Copy out each line of the data that includes the string "size".

(Stored data)
__________________________________________________

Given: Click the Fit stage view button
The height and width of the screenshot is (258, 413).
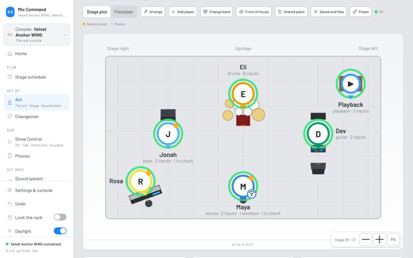Looking at the screenshot, I should pos(393,239).
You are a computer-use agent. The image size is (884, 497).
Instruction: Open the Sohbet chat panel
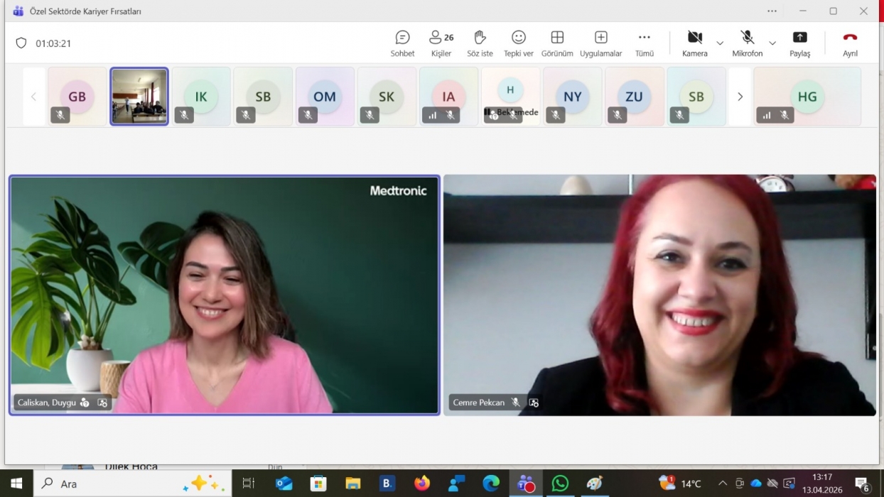tap(402, 43)
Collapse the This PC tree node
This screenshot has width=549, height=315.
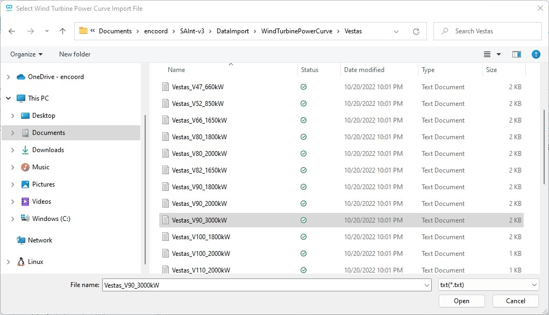click(8, 98)
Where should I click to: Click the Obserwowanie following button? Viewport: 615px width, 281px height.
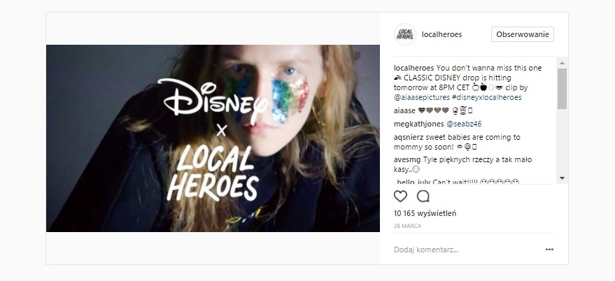[x=523, y=34]
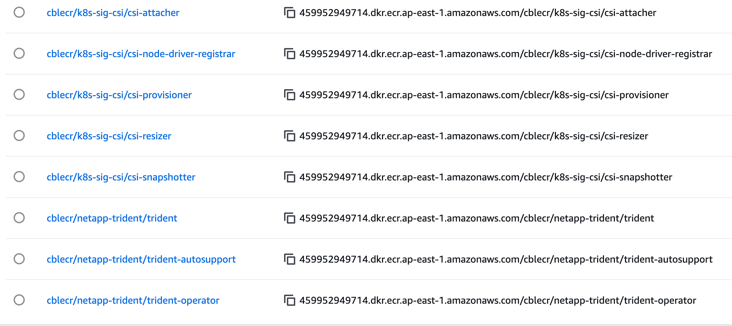Viewport: 732px width, 326px height.
Task: Open the cblecr/k8s-sig-csi/csi-node-driver-registrar link
Action: (x=141, y=54)
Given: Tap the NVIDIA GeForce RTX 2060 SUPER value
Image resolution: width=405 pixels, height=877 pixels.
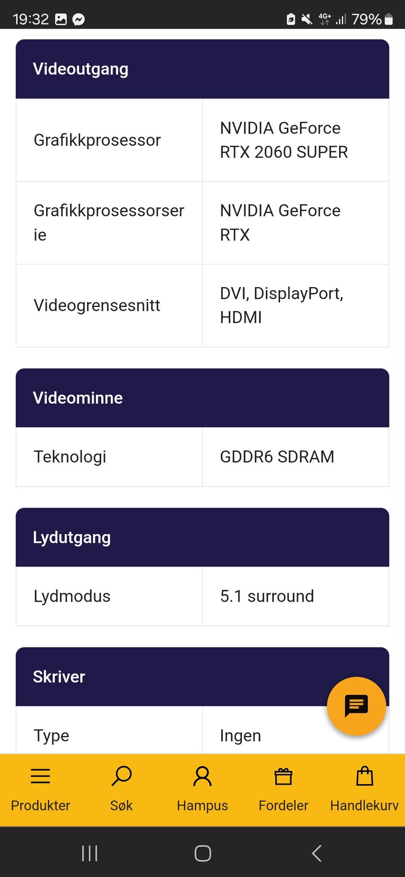Looking at the screenshot, I should (284, 140).
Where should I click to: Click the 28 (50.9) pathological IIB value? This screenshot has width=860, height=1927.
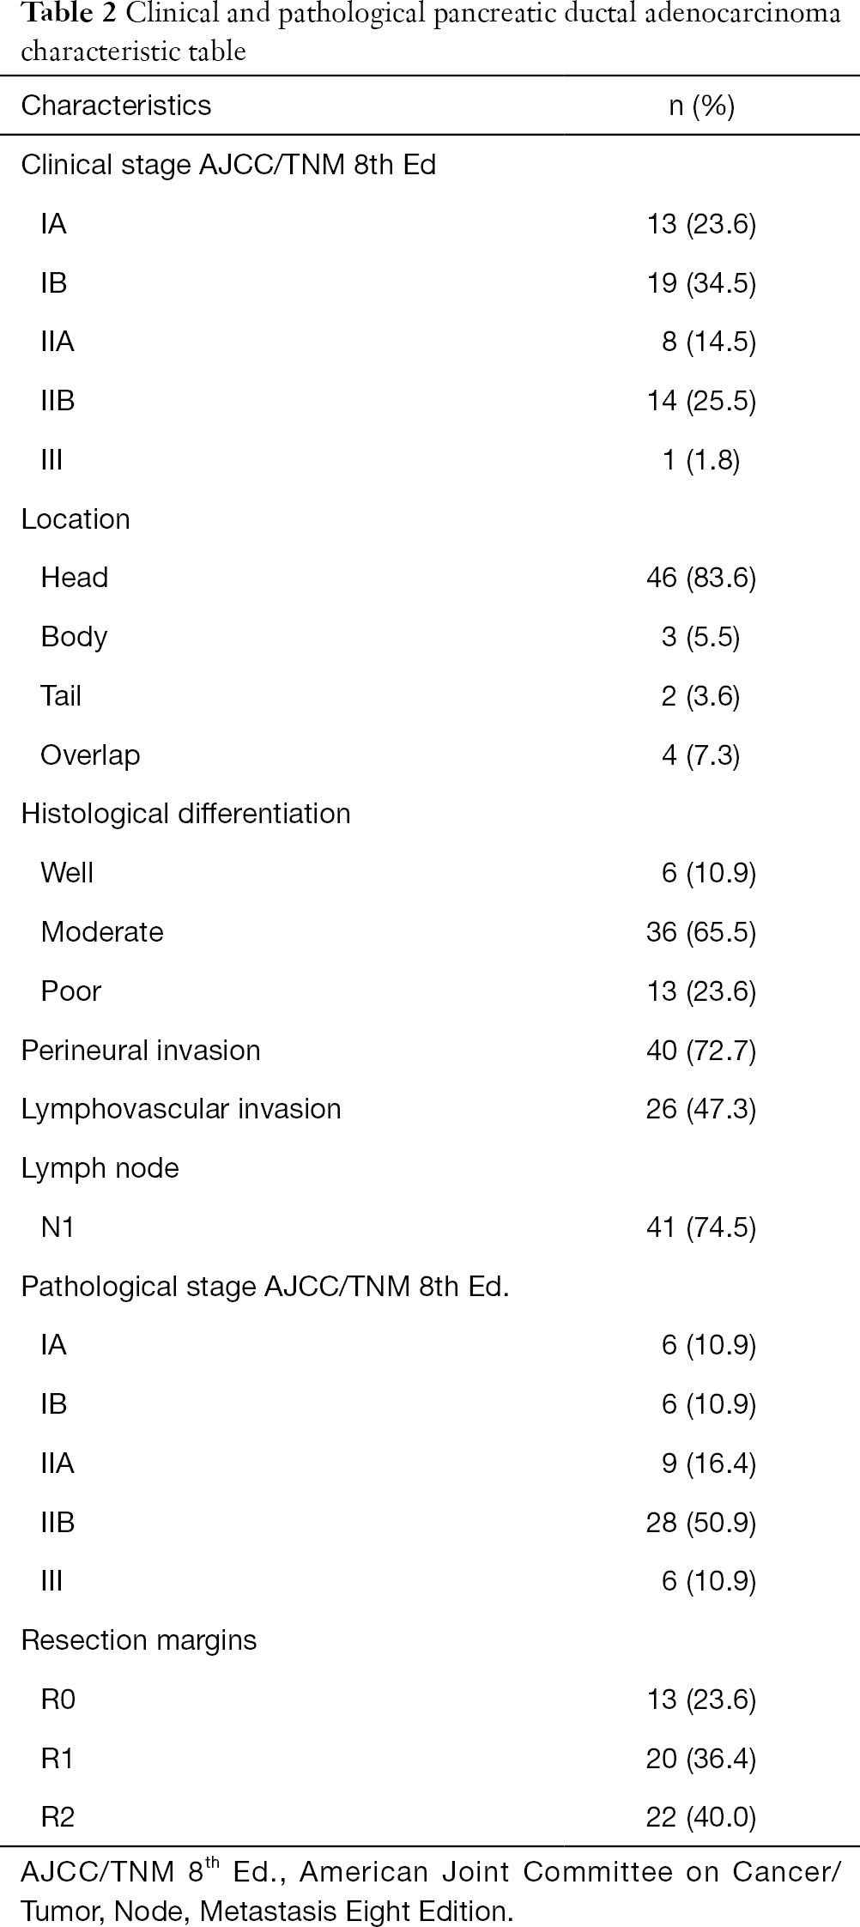click(x=700, y=1523)
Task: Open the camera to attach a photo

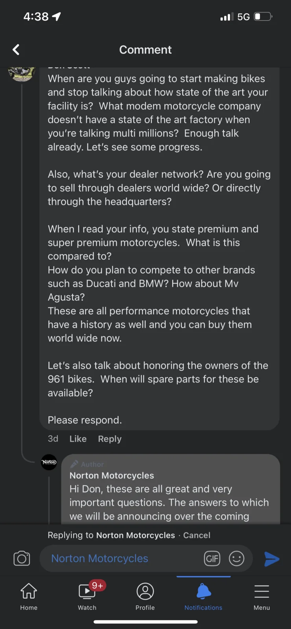Action: [22, 559]
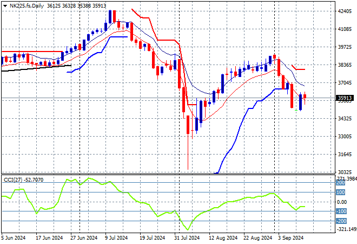Viewport: 357px width, 244px height.
Task: Click the CCI 100 level label
Action: pyautogui.click(x=341, y=192)
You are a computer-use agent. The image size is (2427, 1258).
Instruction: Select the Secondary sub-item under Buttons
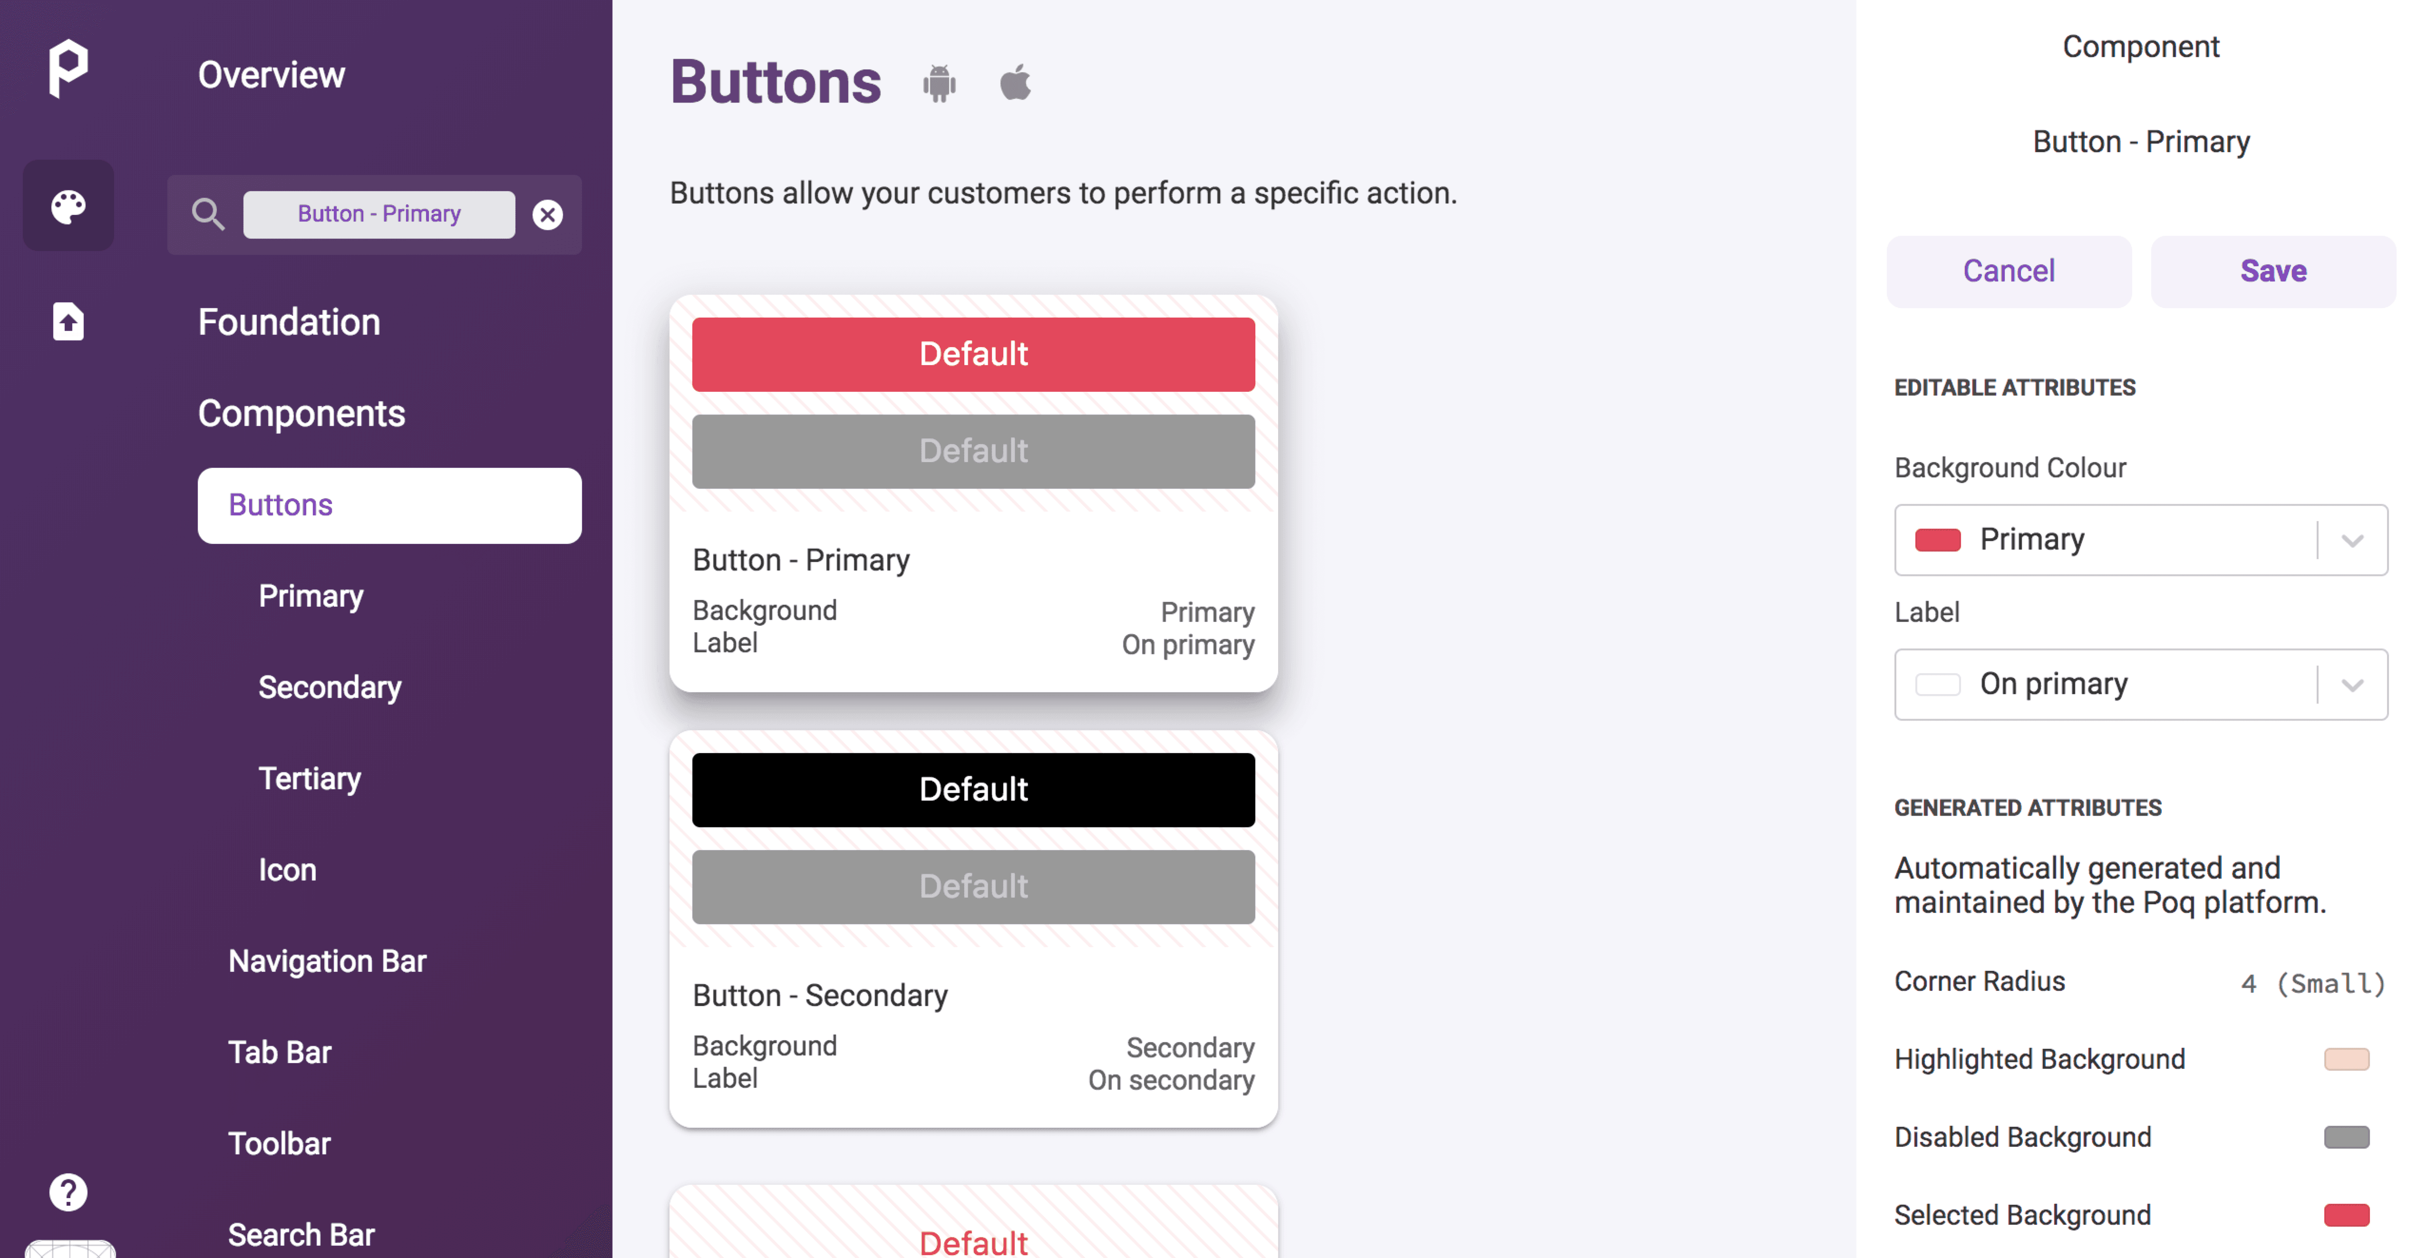coord(330,687)
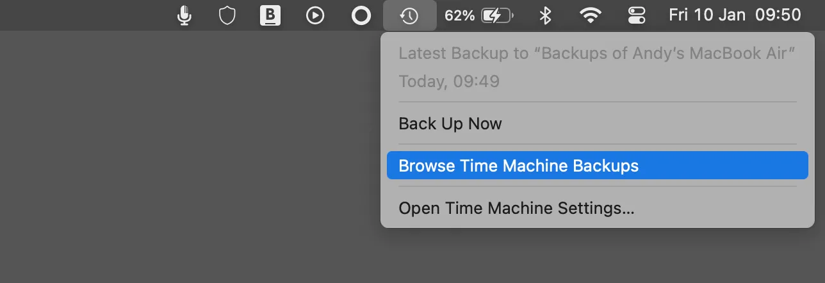Open Time Machine Settings…
Viewport: 825px width, 283px height.
point(516,208)
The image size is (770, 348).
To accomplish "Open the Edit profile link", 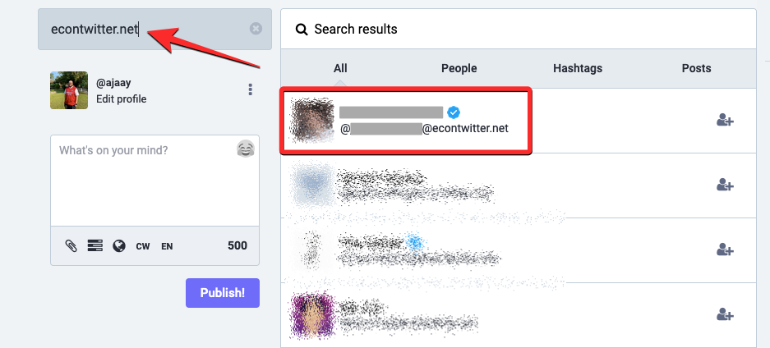I will click(x=121, y=99).
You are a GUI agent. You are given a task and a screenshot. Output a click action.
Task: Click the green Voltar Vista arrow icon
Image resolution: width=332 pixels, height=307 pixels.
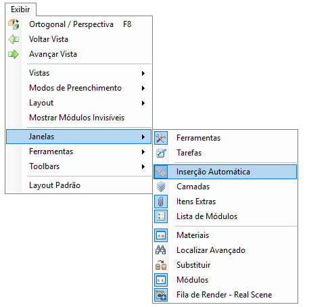click(14, 39)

__________________________________________________

*RESULT OF THIS EXERCISE*
You are a computer-use agent. The image size is (884, 497).
You are a computer-use agent. The image size is (2427, 1258).
The image size is (770, 348).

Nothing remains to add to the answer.